Thursday, December 31, 2009

More jimjil-bang for your jimjil-buck

I woke up two days ago in a jimjilbang, a Korean sauna. This was much better than the last time I slept in one. For starters, instead of paunchy middle-aged men drinking beer at oh-dark-thirty, I woke up to see the sun rising over Haeundae Beach and the Pacific Ocean. It wasn't all sunshine and kim chi though. I slept on a pillow the size and the feel of a DVD case, on large towels (beach towels?) that doubled as both a bed sheet and a blanket.

For about $7, the price was right, though I should specify that it was essentially like sleeping in the tiled lobby of a very clean office building. It's hardly unusual. There are sleeping rooms, vast labyrinths where humans lie dormant like unwanted products in a warehouse, but those tend to be unused. Rather, the common area of the spa is used by families, babies and all, for sleeping.

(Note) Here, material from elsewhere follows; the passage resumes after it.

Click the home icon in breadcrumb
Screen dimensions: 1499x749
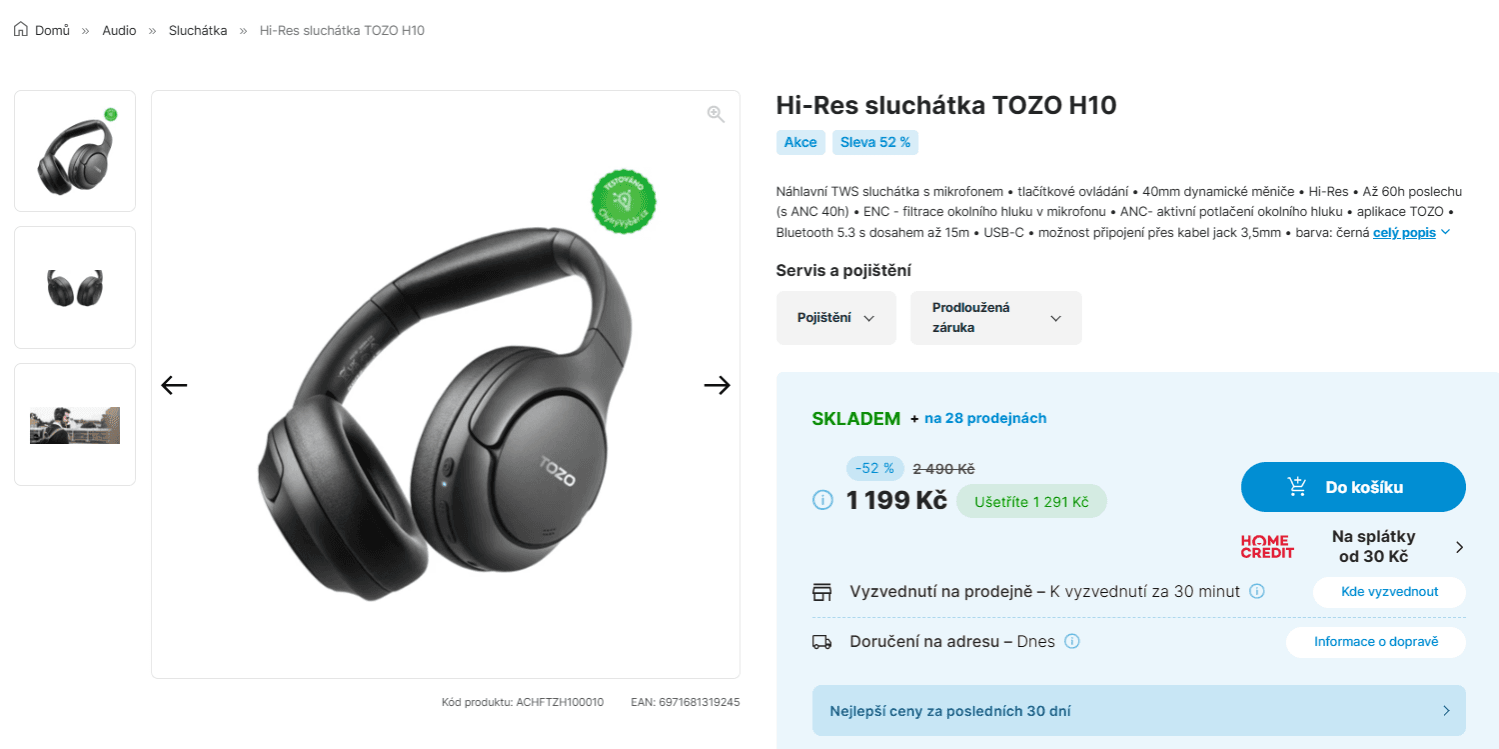click(21, 30)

And thus concludes my week of influenza-inspired-internment-in-Ilsan. I visited many of Korea's most famous landmarks while accompanying Koreans as sort of a cross between their skilled monkey and the white-guy-adjusting-to-kimonos-and-the-Orient personified by Tom Cruise in The Last Samurai or Brad Pitt in Seven Years in Tibet (fun fact: I am not white).

A nice part about leaving the Seoul area is that you get to see the sort of old-tymee things that a lot of Koreans try to hide. This is the world of Mugunghwa-class trains, which are the cheapest class of trains in Korea, stopping at virtually every station on a line (ie every 10 minutes) and consisting mostly of impossibly old people precariously standing in the aisle. It's also the world of spartan restaurants, women carrying loads on their head, unruly fish markets and your friends taking a thousand pictures in a 24-hour trip.

This also concludes my nearly five-month-long period of unemployment. It was a good run while it lasted, but it wasn't nearly the fantastic world of leisurely study and twice-daily runs that I imagined. Instead, it was a period of waking up in the early afternoon, running at dusk and watching old clips of the Daily Show online when football or Law and Order were not on. What still surprises me is that I get more done on busy days than idle days. On Monday, when I had to catch an 8:30 train to Busan and therefore left the house at 6:45, I woke up at 5 to run, ate breakfast and then read 100 pages of War and Peace before lunch.